For this review of Patagonia WorkWear’s new hemp pants, we turned to outdoors woman, Natalie Lord.

Lord is a Maine gal and St. Lawrence University graduate who spends nearly every weekend outside or in the backcountry. Now living in the Pacific Northwest, she’s a talented skier and surfer.

Photos by Soulfolle Creative.

Lord writes:

My first experience wearing Patagonia’s Iron Forge Hemp™ Canvas Double Knee Pants was at a beach clean up for the Make a Difference Day at my local Washington State Department of Natural Resources Aquatic Reserve, Cherry Point.

The pants are perfect for activities like beach clean-ups because I can deal with the rugged marine debris objects and the shore side blackberry bushes without worrying about tearing a hole in them. It was a perfect early winter day and I had the optimum temperature control throughout the project.

One of my favorite features of the pants is their pockets. I frequently find women’s pants to have shallow pockets with no room to hold any significant object. The pockets are distributed in all the right places. When I reached for a safe place to hold a small marine debris item for data collection, there was a pocket right there available to hold it.

Different pocket sizes accommodate various objects in need of temporary homes, such as my camera to take photos of my volunteers at work. While walking along the cobble stone beach and climbing the shoreline rip rap, the pants were flexible throughout it all.

The canvas has just the right amount of breathability, while still being wind proof and tear proof. I have found in the past that pants of this working caliber do not have comfortable material and even leave my skin irritated from the abrasion of the coarse fabric.
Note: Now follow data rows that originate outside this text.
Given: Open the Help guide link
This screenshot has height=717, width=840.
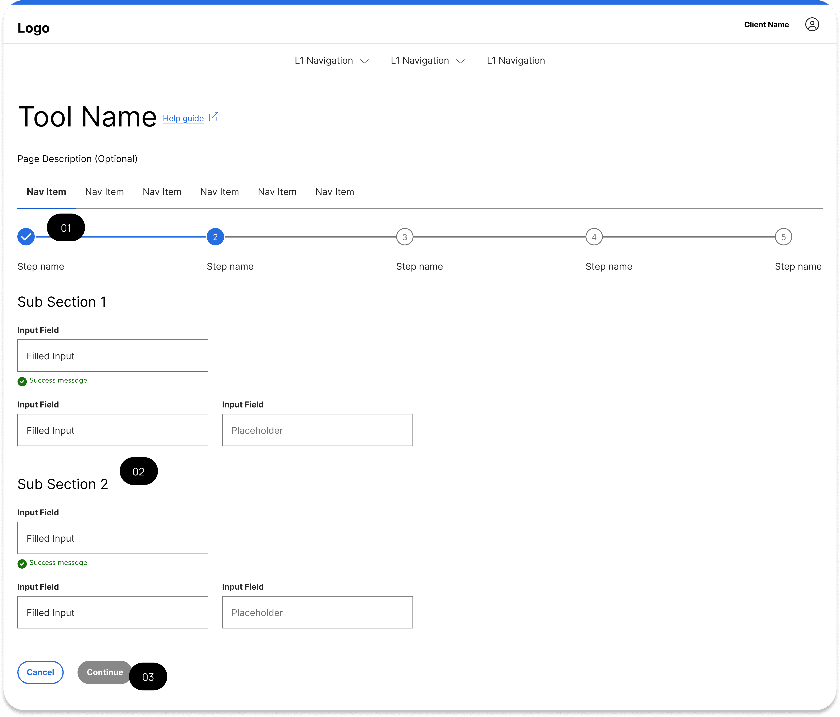Looking at the screenshot, I should point(183,118).
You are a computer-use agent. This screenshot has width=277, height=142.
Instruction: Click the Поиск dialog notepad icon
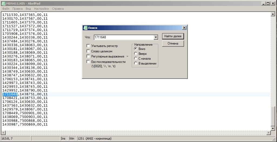point(85,28)
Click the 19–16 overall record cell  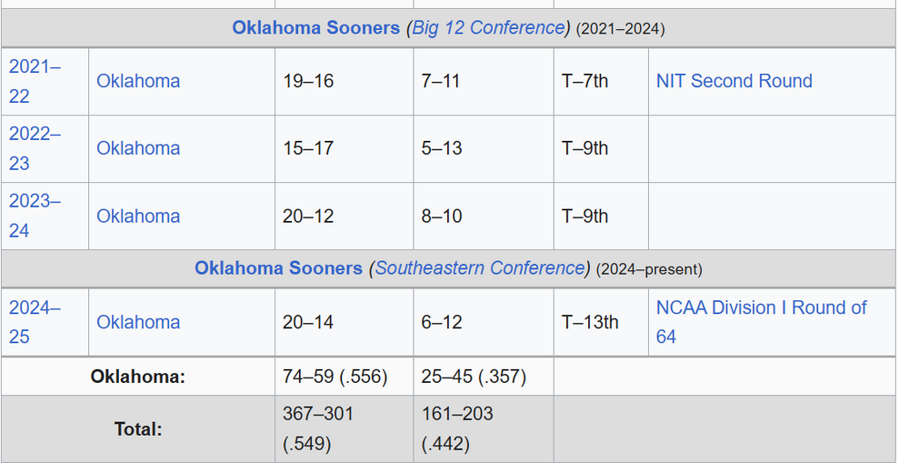[x=308, y=81]
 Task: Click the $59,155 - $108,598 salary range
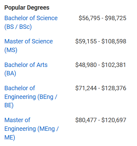pos(101,41)
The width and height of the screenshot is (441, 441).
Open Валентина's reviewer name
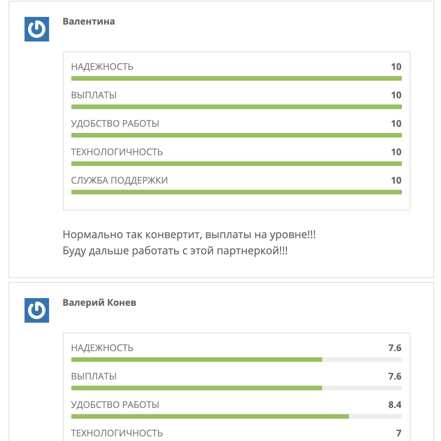click(89, 22)
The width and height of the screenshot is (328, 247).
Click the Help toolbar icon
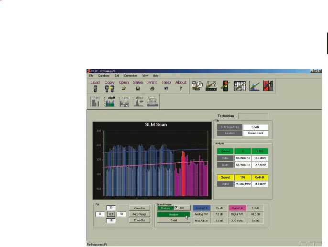pyautogui.click(x=166, y=89)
But these pants come feeling already broken in and they’re softer than all other work pants I’ve previously owned. I knew as soon as I held these pants in my hands these would be comfortable and resilient through all of the hardships I’d put them through.

On top of the tangible feel good effect, they’re made with the critical health of the environment in mind:

  • The industrial hemp is grown without pesticides
  • The polyester is recycled.
  • The cotton is organic.

One can feel good about buying something they’ll have for a long time, all while keeping the consumer footprint of a new purchase as low as possible.